Gaining access to these fragments and pieces of South Korea is no easy task since North Korean authorities have been remarkably effective in cutting their population off from the outside world. North Koreans cannot travel to the South, they cannot send letters and they cannot watch movies or listen to South Korean music, let alone listen to South Korean broadcasts. Or can they?

During the last 10 years or so, the arrival of new technologies produced a dramatic increase in the amount of interactions between North and South. The North Korean government does not like this increase, but it cannot do much about it.

It was the VHS video tape player, and then the DVD player which acted the part of major blockade runners, delivering forbidden information about the outside world to the average North Korean household.

North Korea's authorities have banned the private ownership of radio sets with free-tuning since at least the 1960s. Anyone found in possession of such a radio is a criminal, even though nowadays people can usually pay bribes to avoid punishment. However the DVD player is perfectly legal.

When the first DVD players appeared in North Korea around 2000, it was assumed that they would be used to watch politically healthy movies like, say, the countless biopics of the Great Leader and his family members. But this did not happen because most DVD owners used these contraptions to watch to foreign offerings which are smuggled from China in large quantities.

This foreign fare is not necessarily synonymous with South Korean or American movies, since the North Korean audience also has other politically less subversive tastes. For example, North Koreans are fond of syrupy Indian melodramas as well as martial arts movies of Hong Kong. Both are usually illegal in North Korea, but the authorities tend to turn a blind eye since they do not see Bollywood as a serious ideological threat (and rightly so).

However, it is South Korean and American movies which are watched with the greatest interest.
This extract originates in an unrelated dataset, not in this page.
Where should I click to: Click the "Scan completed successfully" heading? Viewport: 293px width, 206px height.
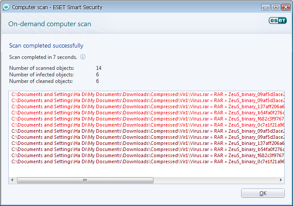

Theoretically it is a serious crime to buy and sell the DVDs and video CDs (VCDs) containing such movies. It is also illegal to swap and watch these ''subversive" materials. Nonetheless it is done widely, not least because people assume: in days of rampant corruption, one can buy one's way out of trouble with relative ease.

The penetration of DVDs is difficult to estimate since there are seemingly no statistics. But it seems that in the wealthier parts of the country ― that is Pyongyang and the borderlands ― up to 25 percent of all households might boast a DVD player. Since it is common to watch movies together with trusted friends and relatives, it means that in those regions, a majority have regular access to DVDs and their contents. For practical purposes this means that a majority of North Koreans have most likely watched South Korean movies over the past five to 10 years.

We should not think that North Koreans believe everything they see in these movies and TV dramas. Their own movies have always presented a grossly embellished picture of life in North Korea and they expect this to be the case everywhere in the world. For example, as my own talks with North Korean refugees confirm, few of them believed that the average South Korean family has a car when they saw their first South Korean TV dramas. The interior of a normal South Korean apartment, frequently shown in movies, did not look plausible to them either ― they believed that this was a set, and that such a lifestyle (with that unbelievably large fridge in the kitchen!) would be available only to a chosen few. Nonetheless, they also know that there are things which are difficult or impossible to fake ― like, say, the Seoul cityscape with all those high-rise buildings and giant bridges, and they use these trustworthy data as clues to guess that South Korea is very rich indeed.

North Korean people are now increasingly aware about South Korea's prosperity. As one defector, a woman in her late 50s, remarked to the present author: ''Well, perhaps children from primary schools still believe that South Koreans are poor. Everybody else knows that the South is rich."

Needless to say, this discovery is likely to have serious political consequences for the regime, albeit it might take years before these consequences will be felt.